Load base Anima with your usual model loader.
LoraLoaderModelOnly: set lora_name to adapter_model.safetensors.
VAEEncode: encode the skeleton image to a LATENT (this is the control_latent).
Anima Control Apply: inputs are model, control_latent, control_embedder_path (adapter_model.safetensors), and strength. It returns a patched MODEL.
Sample from the patched model as usual.

Strength. 0.0 is the base model with no control; 1.0 follows the skeleton. The range is 0 to 2. Higher values track the pose more closely but can cost some image quality.

Limitations

Preview quality. Lightly trained; pose adherence may be inconsistent and is still under evaluation.
512×512 only. The adapter is trained at 512, and the control latent has to line up spatially with the generation latent, so the skeleton input and the output are both fixed at 512×512. Other resolutions are not supported yet: off-512 the latents do not match and the pose is not tracked. Fine detail (hands, faces) is also limited at this resolution.
Single input injection. Control is asserted once, at the input; at low strength the model may under-follow the pose. Raising strength helps but can reduce image quality.
Pose only. Other control types are roadmap, not in this release.
Non-commercial. Inherits the Anima base model license.
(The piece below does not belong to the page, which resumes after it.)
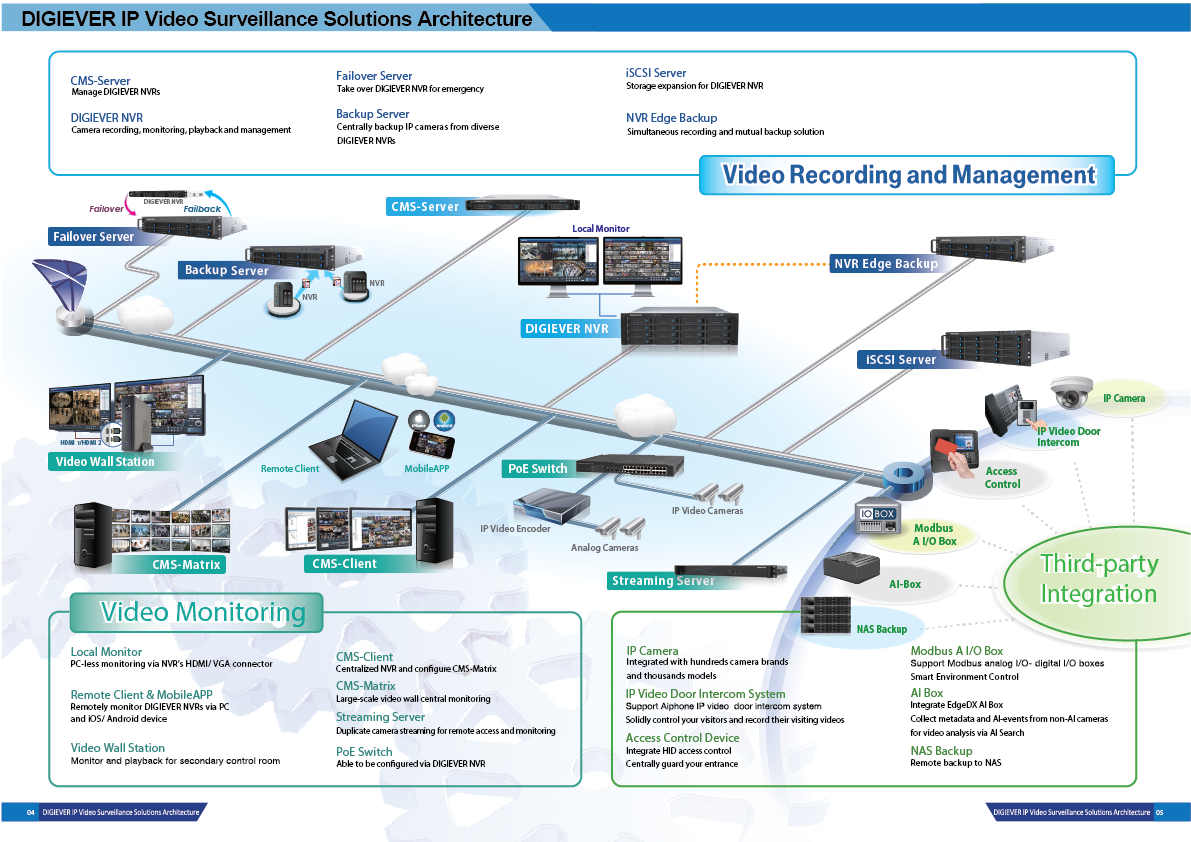Viewport: 1191px width, 842px height.
Task: Select the CMS-Server label at top
Action: (425, 207)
The platform & its v1 components

Pose is the first component on a shared control harness for Anima. The harness owns the frozen base, the adapter machinery, and the data/caching path; each control type plugs in by supplying a conditioning encoder and a fusion point. Planned v1 components:

Pose v1: this preview, hardened for higher fidelity and reliable adherence.
IP-Adapter v1: image-prompt conditioning, to drive style and content from a reference image.
Identity v1: face-identity conditioning, to keep a subject's identity across generations.

A pose detector trained specifically for Anima is also on the table. The skeletons here come from DWPose, a general detector built for photographs, so it is noisy on anime art. An Anima-native detector would give cleaner skeletons for both the training data and inference, which should directly improve how closely generations follow the target pose.

License

These weights are a derivative of the Anima base model (circlestone-labs/Anima) and inherit its terms: the CircleStone Labs Non-Commercial License, and — because Anima is itself a derivative of Cosmos-Predict2 — the NVIDIA Open Model License.
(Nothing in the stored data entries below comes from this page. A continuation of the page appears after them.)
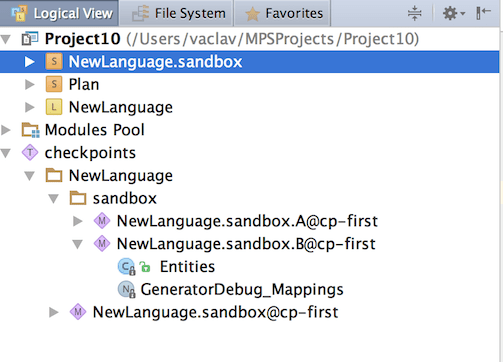Expand NewLanguage.sandbox.A@cp-first model
This screenshot has height=362, width=503.
78,221
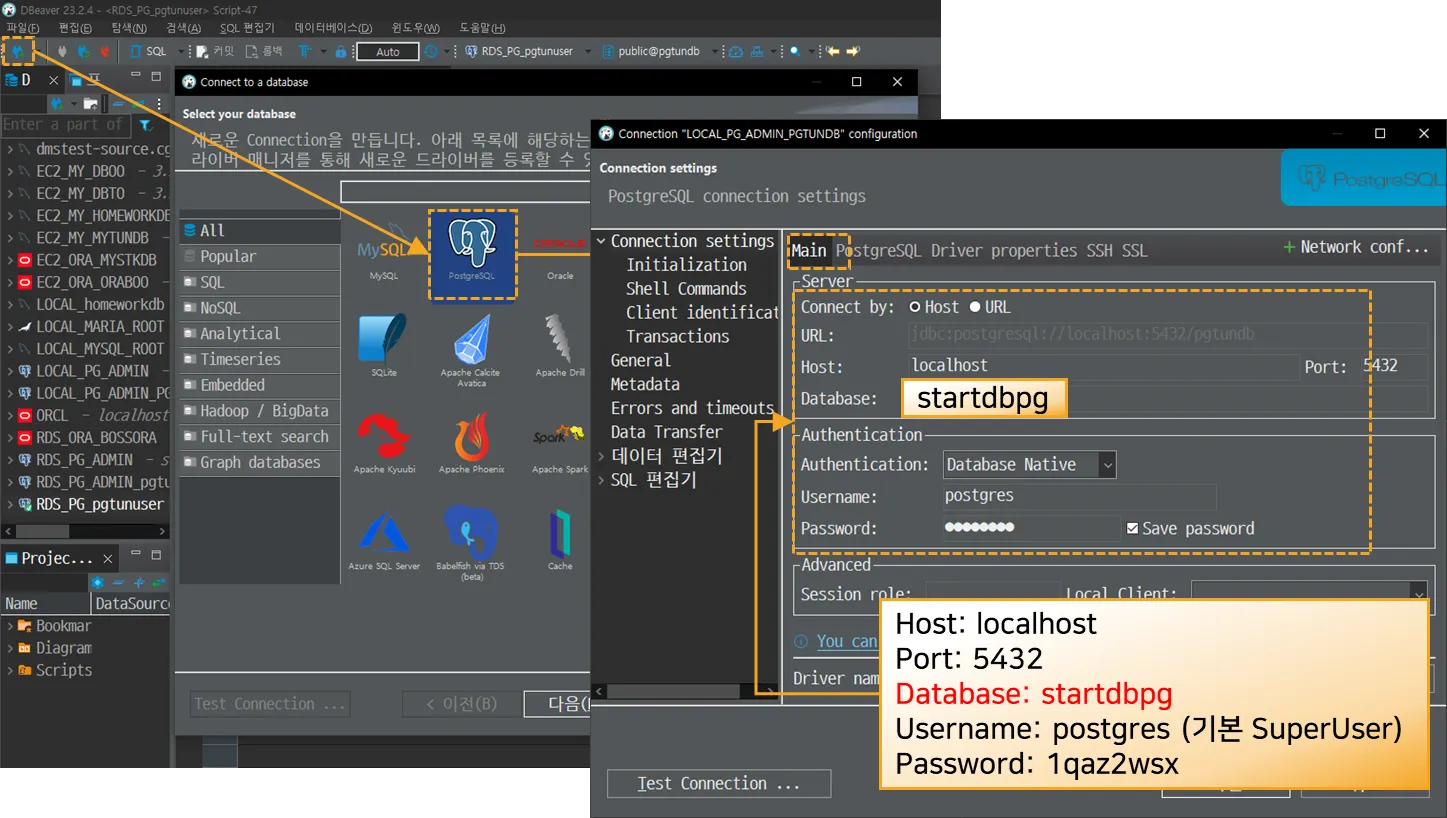Click the Network configuration link
1447x818 pixels.
(x=1356, y=247)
The model weights are for non-commercial use only. Generated images (outputs) are not restricted by these terms and may be used commercially. See the base model card and the bundled LICENSE for the full text.

Support

Building these models means mining and labeling hundreds of thousands of images and renting GPUs to train on them, which takes real time and money. If they are useful to you and you want to chip in, it is appreciated and never expected: https://ko-fi.com/claquasse

Citation

@misc{anima_control_pose_preview1,
  title  = {Anima Control --- Pose (Preview-1)},
  author = {Claquasse},
  year   = {2026},
  note   = {Preview-1 pose control adapter for Anima v1.0},
  howpublished = {\url{https://huggingface.co/Claquasse/Anima-Control-Pose}}
}

Built on Anima (CircleStone Labs), the Cosmos-Predict2 transformer architecture, and the diffusion-pipe training framework.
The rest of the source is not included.